Dikabarkan PT. Timah selaku pemegang IUP diwilayah laut beriga Kab. Bangka Tengah telah menerbitkan SPK kepada 10 CV sebagai mitranya, yang kemudian secara keseluruhan berjumlah 120 unit PIP yang akan turun beroperasi diwilayah tersebut.
Dengan demikian PT. Timah yang merupakan perusahaan plat merah dibawah naungan BUMN seharusnya dapat menyelaraskan tindakan sesuai dengan semboyannya BUMN hadir untuk negeri yang dapat dilakukan melalui cara yakni, menunjang semua kebutuhan nelayan dalam melakukan proses penangkapan ikan, bukan sebaliknya melakukan perusakan lingkungan sehingga masyarakat merasakan dampak negatif dari kehadiran aktivitas pertambangan dilaut mereka.
Maraknya aktivitas pertambangan yang mengesampingkan regulasi UU no 3 tahun 2020, yang didalamnya menjelaskan secara komprehensif terkait aktivitas pertambangan, bahwa pemilik IUP wajib untuk melaksanakan reklamasi pasca tambang dengan tingkat keberhasilan seratus persen, sering kali hal tersebut tidak dijalankan sehingga menjadi persoalan yang serius untuk dapat ditindak tegas oleh pemerintah melalui dinas terkait.
Dengan demikian kita harus belajar dari sejarah panjangnya PT. Timah dan aktivitas Penambangan di wilayah laut Bangka Belitung yang dinilai telah banyak merugikan masyarakat BABEL dengan tidak adanya kontribusi nyata yang dirasakan serta banyaknya kejadian yang kerap melibatkan masyarakat akan konflik horizontal antara nelayan dengan penambang yang diakibatkan dari aktivitas tambang laut.

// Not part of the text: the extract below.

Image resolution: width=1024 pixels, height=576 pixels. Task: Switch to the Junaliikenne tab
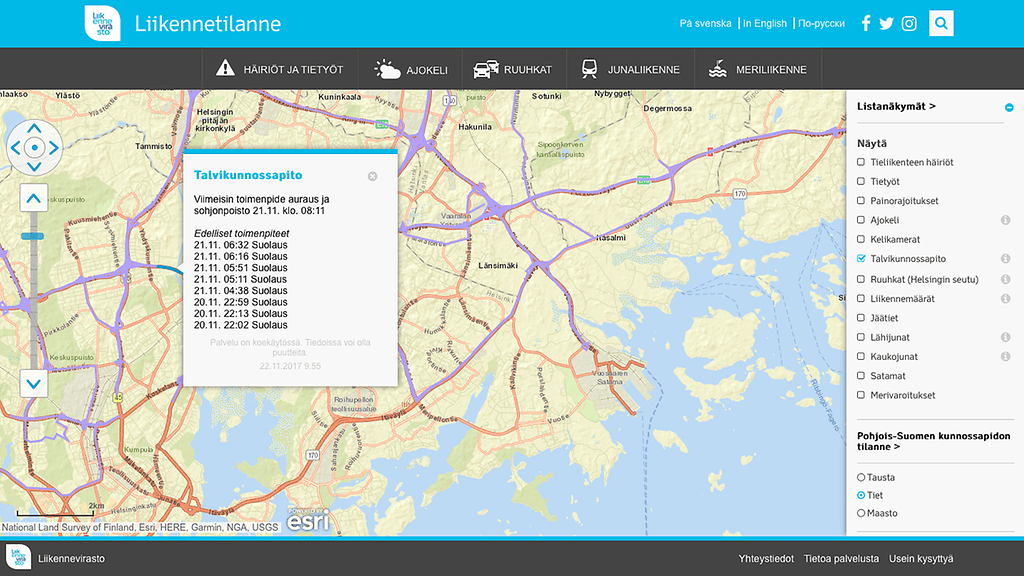pos(630,70)
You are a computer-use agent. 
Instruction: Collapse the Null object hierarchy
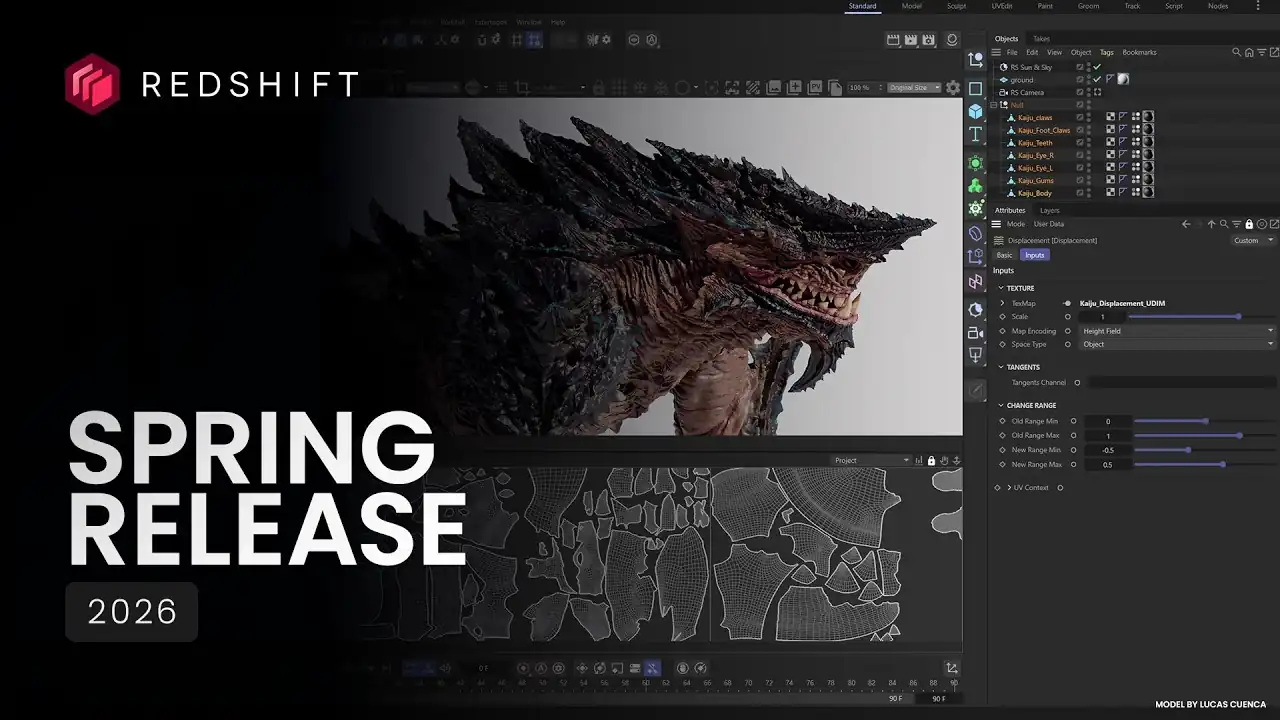(x=994, y=105)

Berdasarkan hasil dari kesepakatan bersama yang telah dibangun melalui forum audiensi bahwa DPRD Kab. Bangka Tengah menyampaikan PT. timah belum dapat beraktivitas terlebih dahulu mengingat hal ini akan dilakukan pembicaraan intens dahulu terhadap pemerintah pusat, mengingat dalam hal tersebut pemerintah pusat yang memiliki wewenang untuk memutuskannya, dan belum lagi dalam hal ini masyarakat jelas sangat terdampak dengan kehadiran pertambangan ini karena penghasilan yang didapatkan tidak sebanding dengan dampak negatif yang didapatkan,
maka dari itu sudah seharusnya kita semua begandengan tangan dan saling bahu-membahu untuk menolak segala bentuk aktivitas pertambangan di wilayah laut Beriga yang dapat mengakibatkan kerusakan lingkungan dan mengecam segala upaya yang dapat memecah belah kesatuan dan persatuan nelayan setempat dengan memberikan angin surga berupa kompensasi yang hanya dapat dinikmati sesaat.